■ **Your assignment**
A complete, exact copy of the data is the required answer.

■ **Records contained in a dataset**
************

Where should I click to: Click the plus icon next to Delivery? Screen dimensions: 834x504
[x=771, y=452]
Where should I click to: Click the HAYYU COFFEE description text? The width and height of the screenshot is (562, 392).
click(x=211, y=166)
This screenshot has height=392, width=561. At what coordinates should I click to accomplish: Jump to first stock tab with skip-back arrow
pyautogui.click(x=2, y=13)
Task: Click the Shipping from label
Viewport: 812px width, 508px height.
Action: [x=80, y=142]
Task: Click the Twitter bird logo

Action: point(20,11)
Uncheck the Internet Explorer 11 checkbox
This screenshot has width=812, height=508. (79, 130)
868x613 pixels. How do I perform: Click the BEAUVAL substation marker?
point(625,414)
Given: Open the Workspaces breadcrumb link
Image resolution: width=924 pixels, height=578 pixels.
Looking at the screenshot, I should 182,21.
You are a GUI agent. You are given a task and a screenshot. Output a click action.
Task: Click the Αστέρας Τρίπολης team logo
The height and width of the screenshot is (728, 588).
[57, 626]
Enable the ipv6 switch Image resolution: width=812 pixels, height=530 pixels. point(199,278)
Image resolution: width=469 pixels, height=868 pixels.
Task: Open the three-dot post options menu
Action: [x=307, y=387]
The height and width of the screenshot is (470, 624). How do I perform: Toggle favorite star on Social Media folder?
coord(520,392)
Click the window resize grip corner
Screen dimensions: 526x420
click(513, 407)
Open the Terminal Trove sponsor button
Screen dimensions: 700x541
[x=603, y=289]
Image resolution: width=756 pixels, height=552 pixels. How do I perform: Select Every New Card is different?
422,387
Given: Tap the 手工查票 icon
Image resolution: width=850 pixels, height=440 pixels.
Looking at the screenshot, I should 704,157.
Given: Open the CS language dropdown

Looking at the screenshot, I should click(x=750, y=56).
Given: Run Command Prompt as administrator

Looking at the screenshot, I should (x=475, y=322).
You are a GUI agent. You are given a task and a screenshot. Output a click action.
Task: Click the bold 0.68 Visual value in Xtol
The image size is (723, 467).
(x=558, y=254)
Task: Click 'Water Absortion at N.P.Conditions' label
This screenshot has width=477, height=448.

************

■ **Result of this exercise**
Where should I click to: Click the plus icon next to Delivery? Screen dimensions: 834x504
[x=771, y=452]
Where should I click to: Click the HAYYU COFFEE description text? The width and height of the screenshot is (562, 392).
click(x=211, y=166)
This screenshot has height=392, width=561. At what coordinates should I click to accomplish: Jump to first stock tab with skip-back arrow
pyautogui.click(x=2, y=13)
Task: Click the Shipping from label
Viewport: 812px width, 508px height.
Action: [x=80, y=142]
Task: Click the Twitter bird logo

Action: point(20,11)
Uncheck the Internet Explorer 11 checkbox
This screenshot has width=812, height=508. (79, 130)
868x613 pixels. How do I perform: Click the BEAUVAL substation marker?
point(625,414)
Given: Open the Workspaces breadcrumb link
Image resolution: width=924 pixels, height=578 pixels.
Looking at the screenshot, I should 182,21.
You are a GUI agent. You are given a task and a screenshot. Output a click action.
Task: Click the Αστέρας Τρίπολης team logo
The height and width of the screenshot is (728, 588).
[57, 626]
Enable the ipv6 switch Image resolution: width=812 pixels, height=530 pixels. point(199,278)
Image resolution: width=469 pixels, height=868 pixels.
Task: Open the three-dot post options menu
Action: [x=307, y=387]
The height and width of the screenshot is (470, 624). How do I perform: Toggle favorite star on Social Media folder?
coord(520,392)
Click the window resize grip corner
Screen dimensions: 526x420
click(513, 407)
Open the Terminal Trove sponsor button
Screen dimensions: 700x541
[x=603, y=289]
Image resolution: width=756 pixels, height=552 pixels. How do I perform: Select Every New Card is different?
422,387
Given: Tap the 手工查票 icon
Image resolution: width=850 pixels, height=440 pixels.
Looking at the screenshot, I should 704,157.
Given: Open the CS language dropdown

Looking at the screenshot, I should click(x=750, y=56).
Given: Run Command Prompt as administrator

Looking at the screenshot, I should (x=475, y=322).
You are a GUI agent. You are given a task and a screenshot. Output a click action.
Task: Click the bold 0.68 Visual value in Xtol
The image size is (723, 467).
(x=558, y=254)
Task: Click 'Water Absortion at N.P.Conditions' label
This screenshot has width=477, height=448.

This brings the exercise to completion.